Bar Harbor, Maine –The Chordoma Foundation has made a seed grant of $75,000 to Adrienne Flanagan, M.D., Ph.D., of University College, London, and her Jackson Laboratory collaborator, Mike Sasner, Ph.D., to develop a new mouse model for chordoma, a difficult-to-treat bone cancer affecting the skull and spine.
Flanagan had discovered that 97 percent of chordoma patients have an inherited change in a gene called brachyury, She hypothesized that this change may lead to the development of benign notochordal cell tumors, believed to be the precursor to chordoma.
The funding will allow Flanagan to test this theory by collaborating with Sasner and his Jackson Laboratory colleagues to develop a genetically engineered mouse with the same genetic change, a potentially critical first step in developing a genetic mouse model of chordoma.

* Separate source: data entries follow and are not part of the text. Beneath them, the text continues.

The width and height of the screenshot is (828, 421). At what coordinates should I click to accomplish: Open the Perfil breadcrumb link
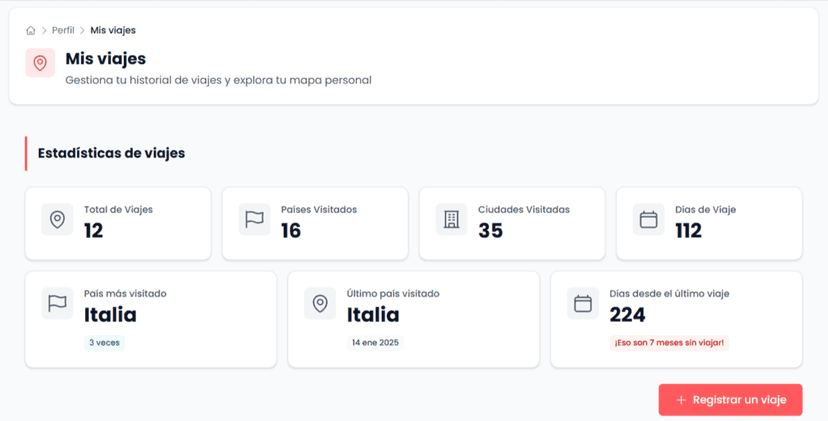click(63, 31)
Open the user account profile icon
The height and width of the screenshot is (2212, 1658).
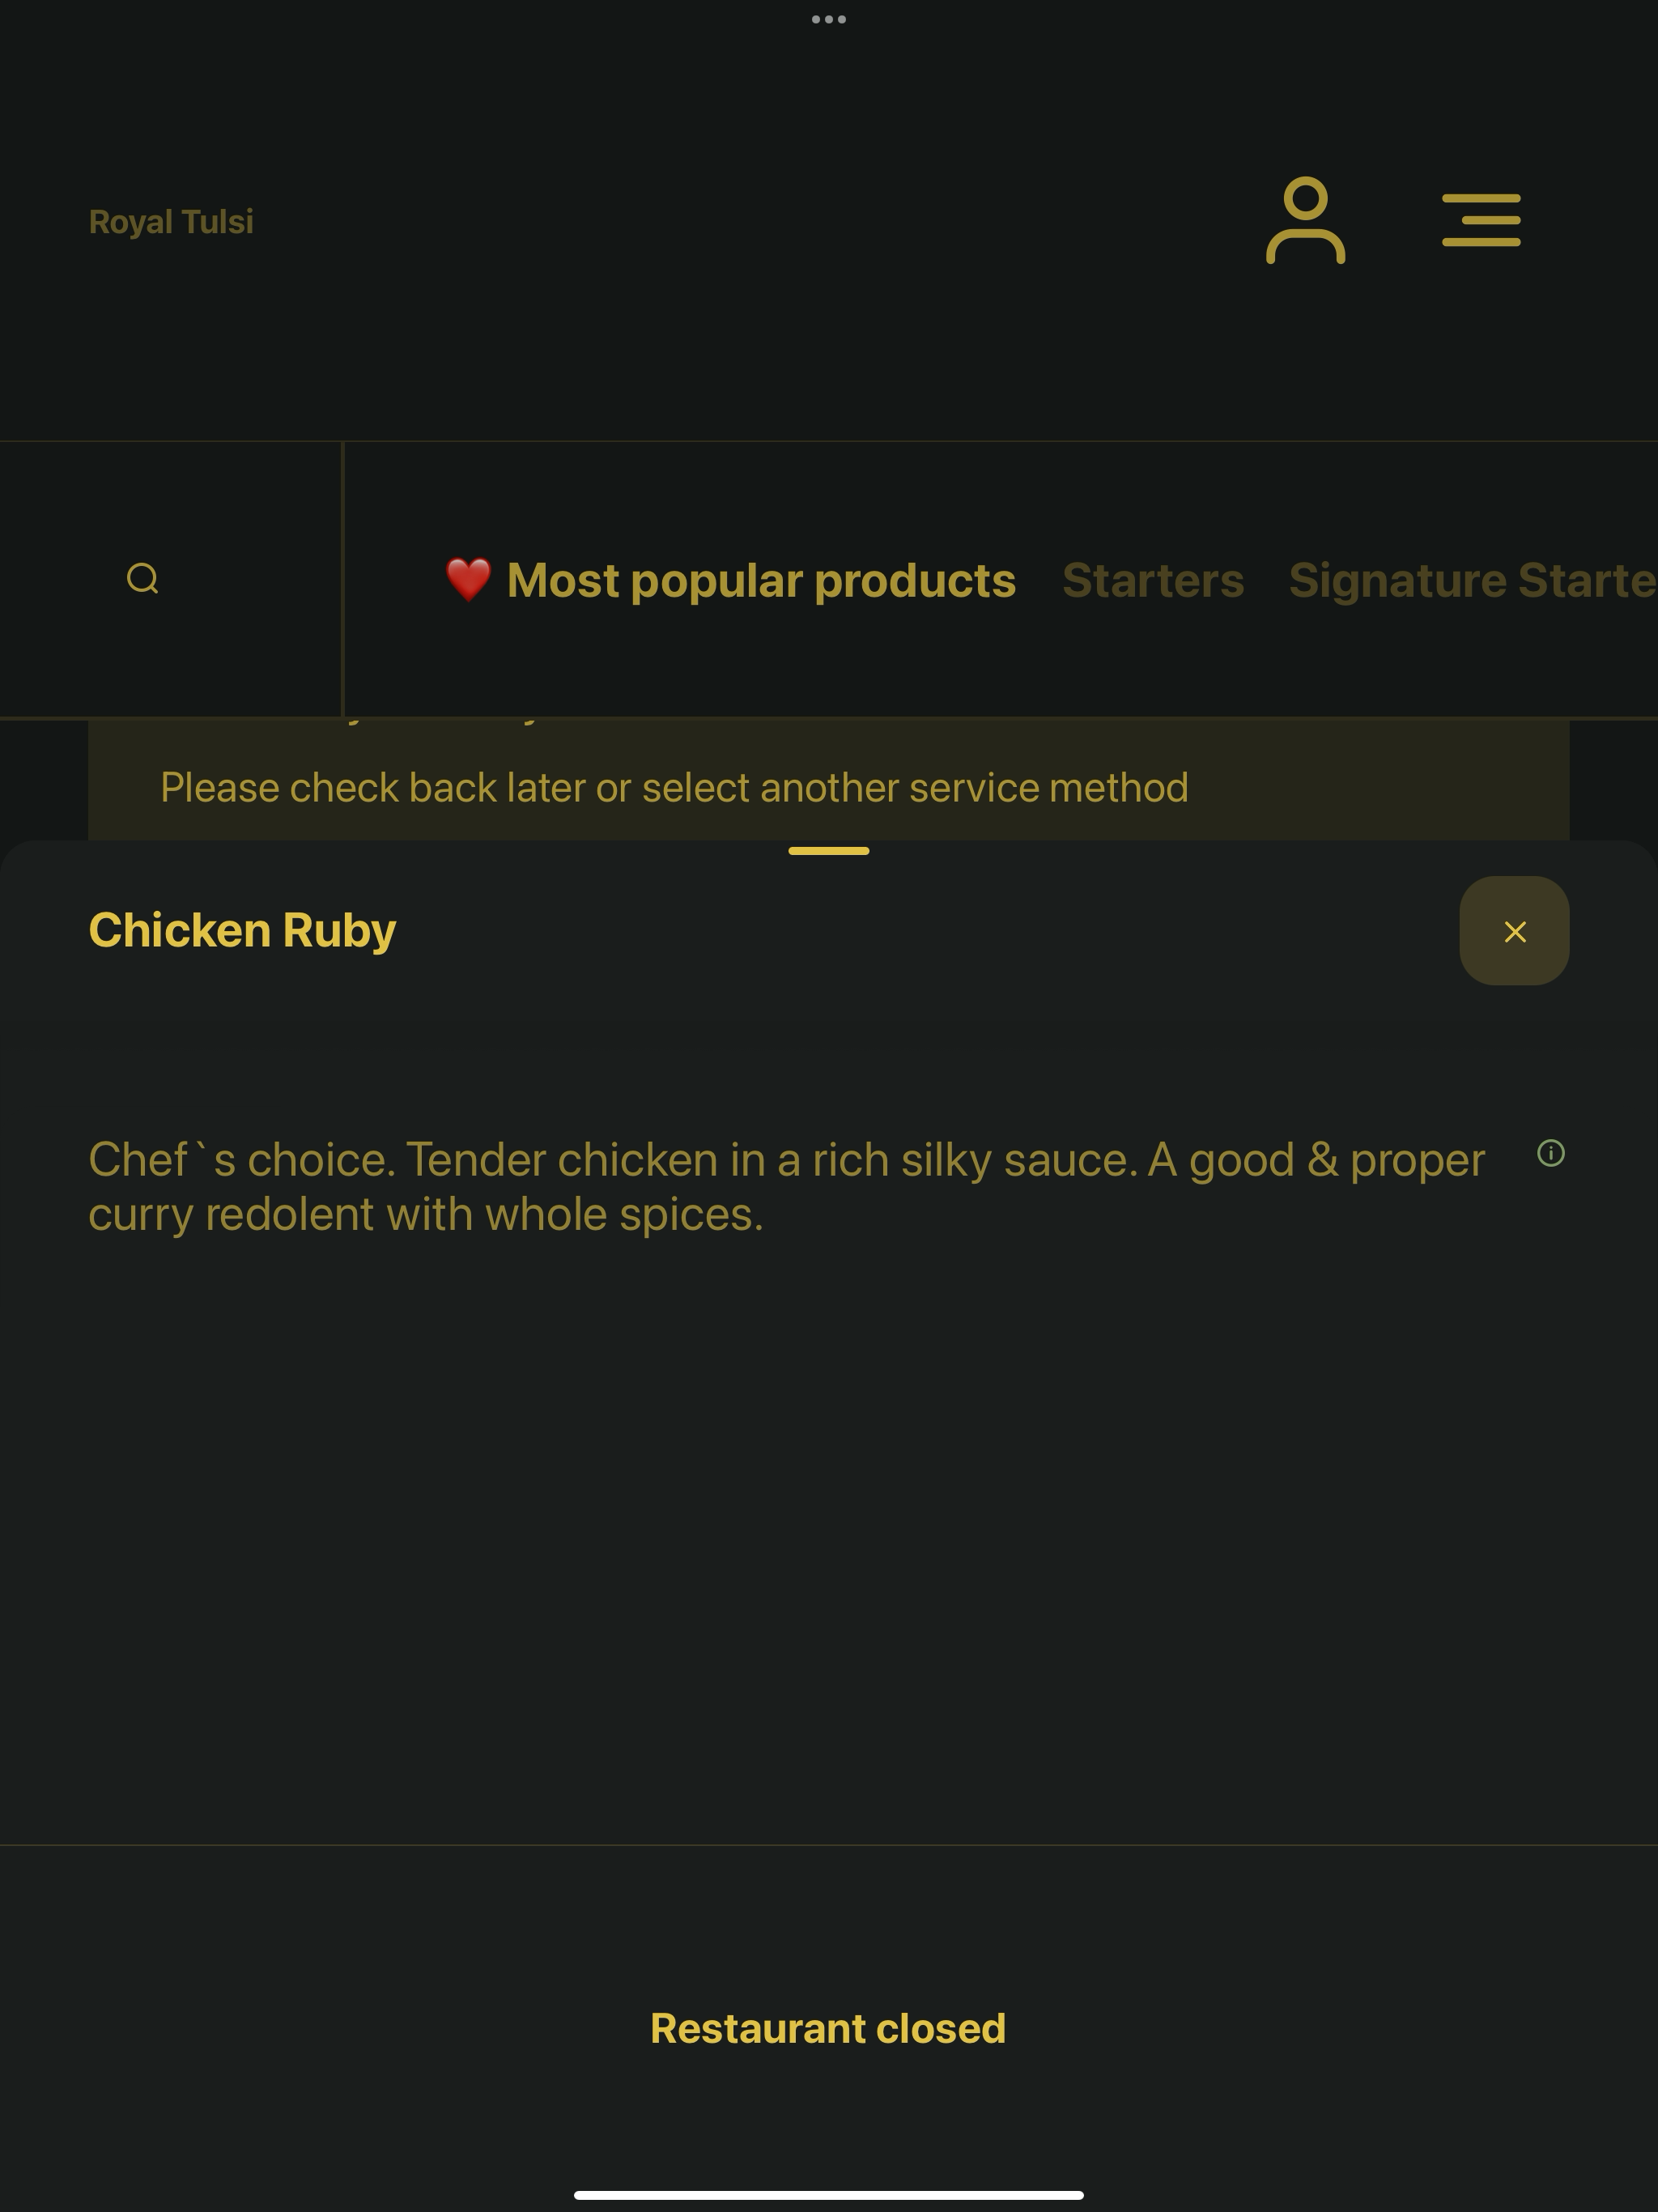point(1305,220)
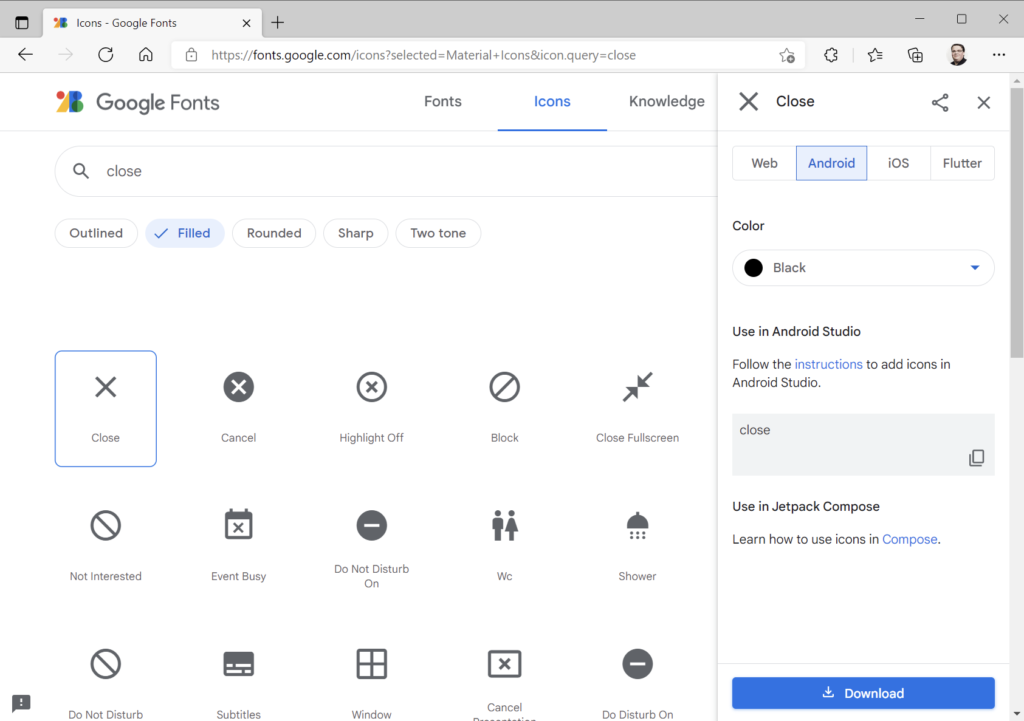Viewport: 1024px width, 721px height.
Task: Enable the Outlined icon style
Action: (x=96, y=232)
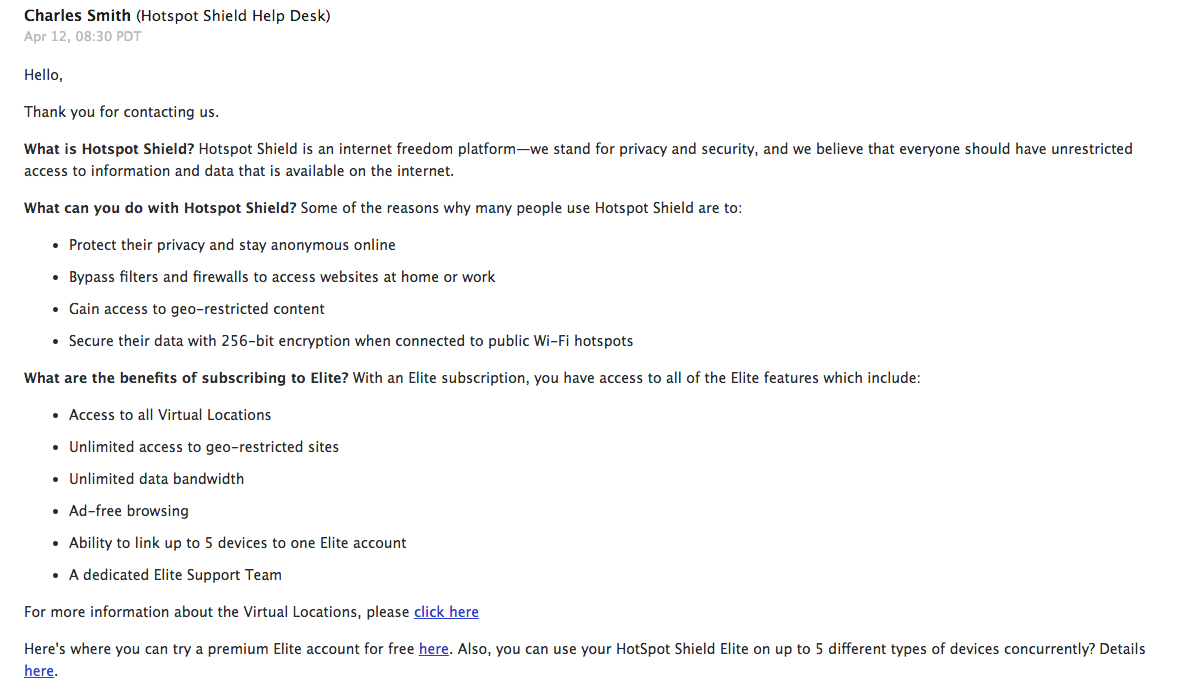Screen dimensions: 1188x689
Task: Click the "Unlimited data bandwidth" bullet item
Action: [156, 478]
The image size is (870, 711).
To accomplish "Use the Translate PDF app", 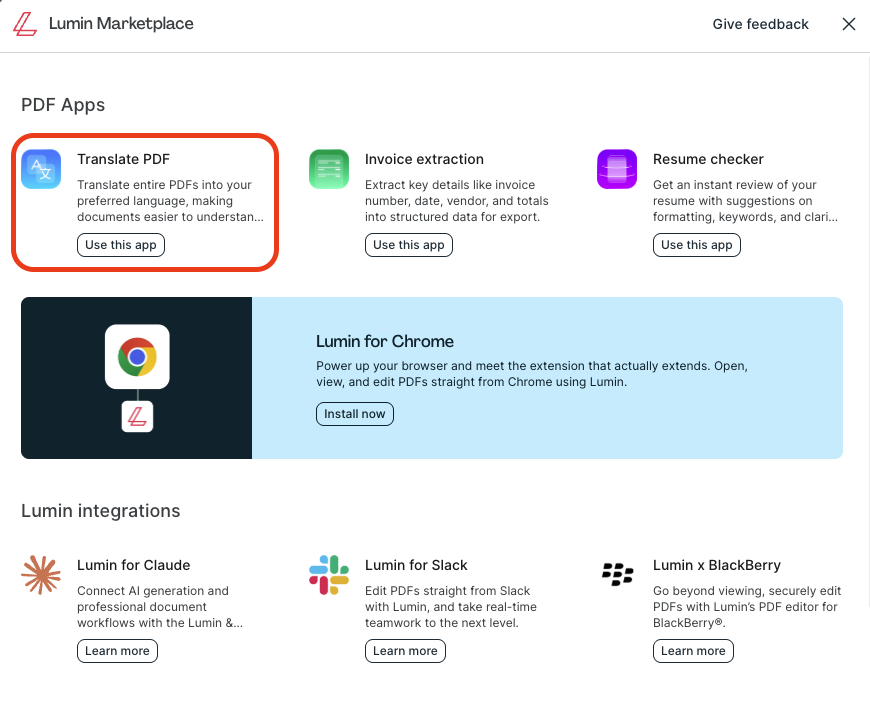I will click(121, 245).
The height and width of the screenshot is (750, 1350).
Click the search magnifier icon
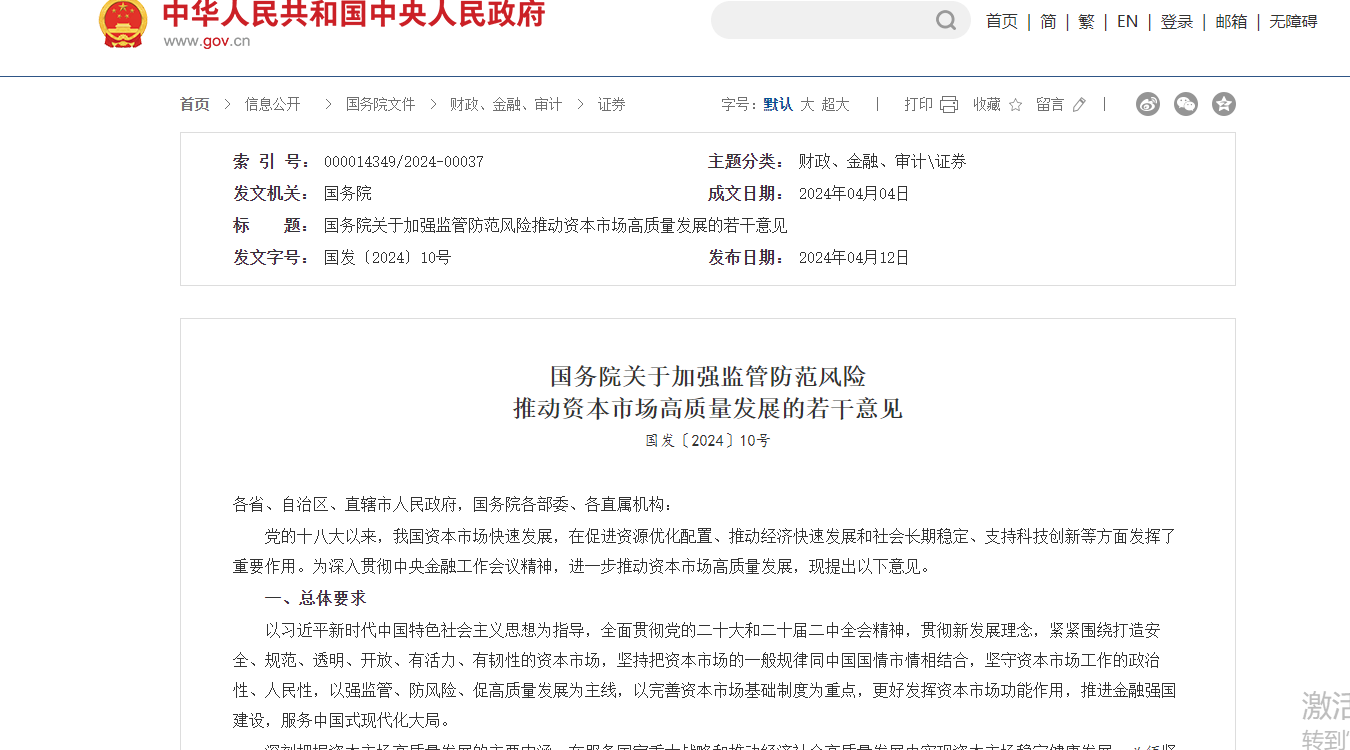click(x=945, y=21)
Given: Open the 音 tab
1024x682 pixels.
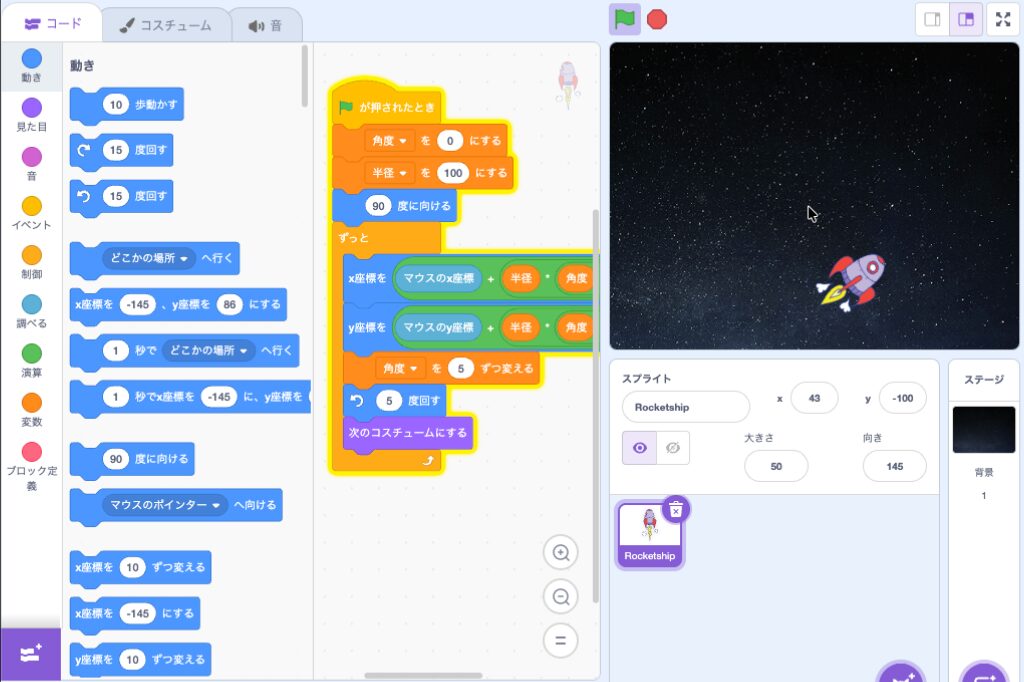Looking at the screenshot, I should (266, 24).
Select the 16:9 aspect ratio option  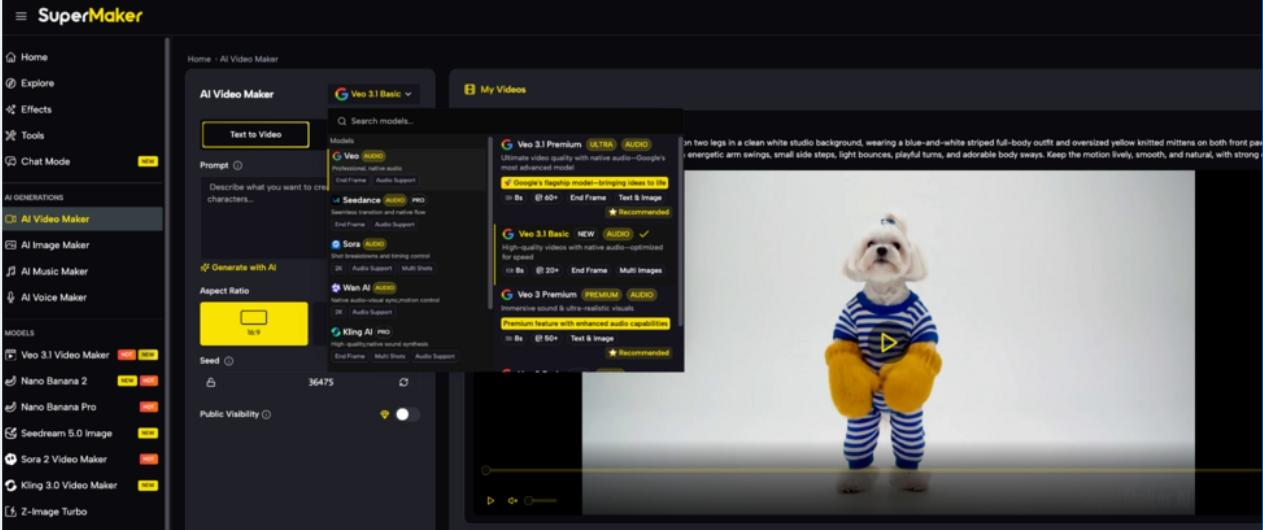[x=253, y=323]
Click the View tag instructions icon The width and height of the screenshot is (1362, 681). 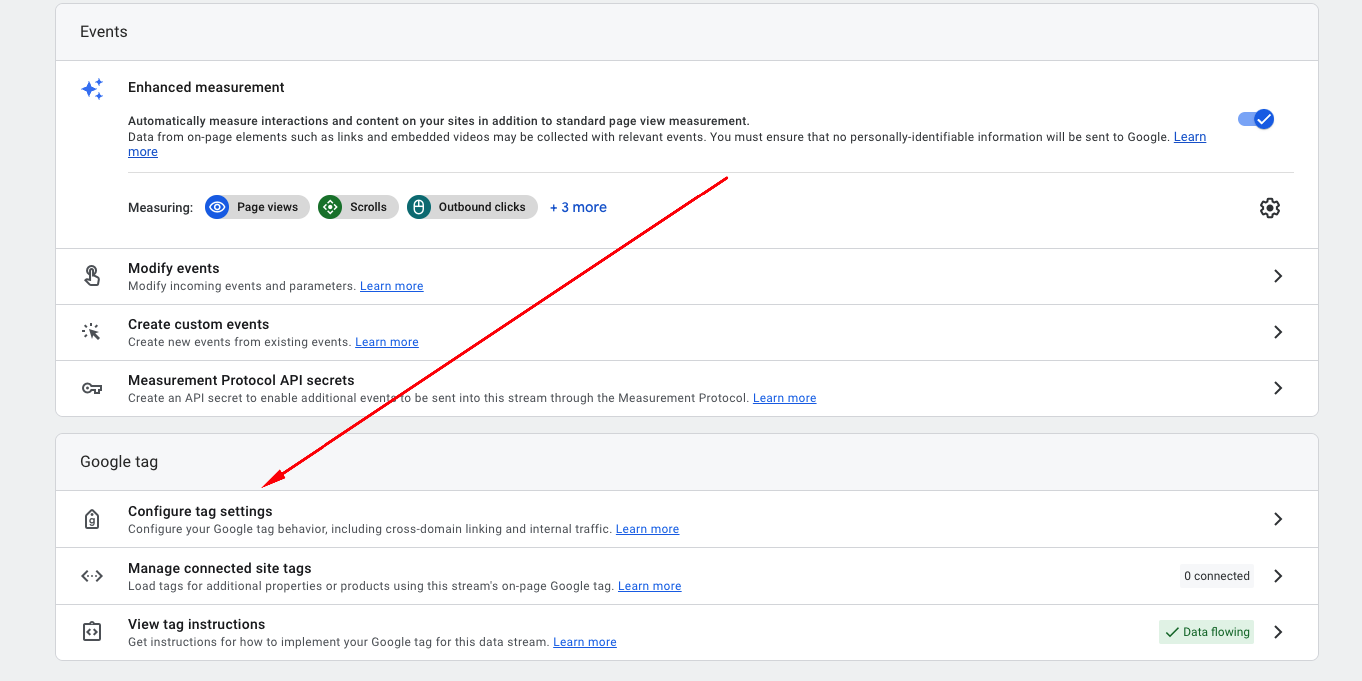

The mice that are generated through this project will be made available to academic and industry scientists through The Jackson Laboratory’s repository.
The Jackson Laboratory is an independent, nonprofit biomedical research institution based in Bar Harbor, Maine, with a facility in Sacramento, Calif., and the new genomic medicine institute in Farmington, Conn. It employs more than 1,600 staff, and its mission is to discover precise genomic solutions for disease and empower the global biomedical community in the shared quest to improve human health.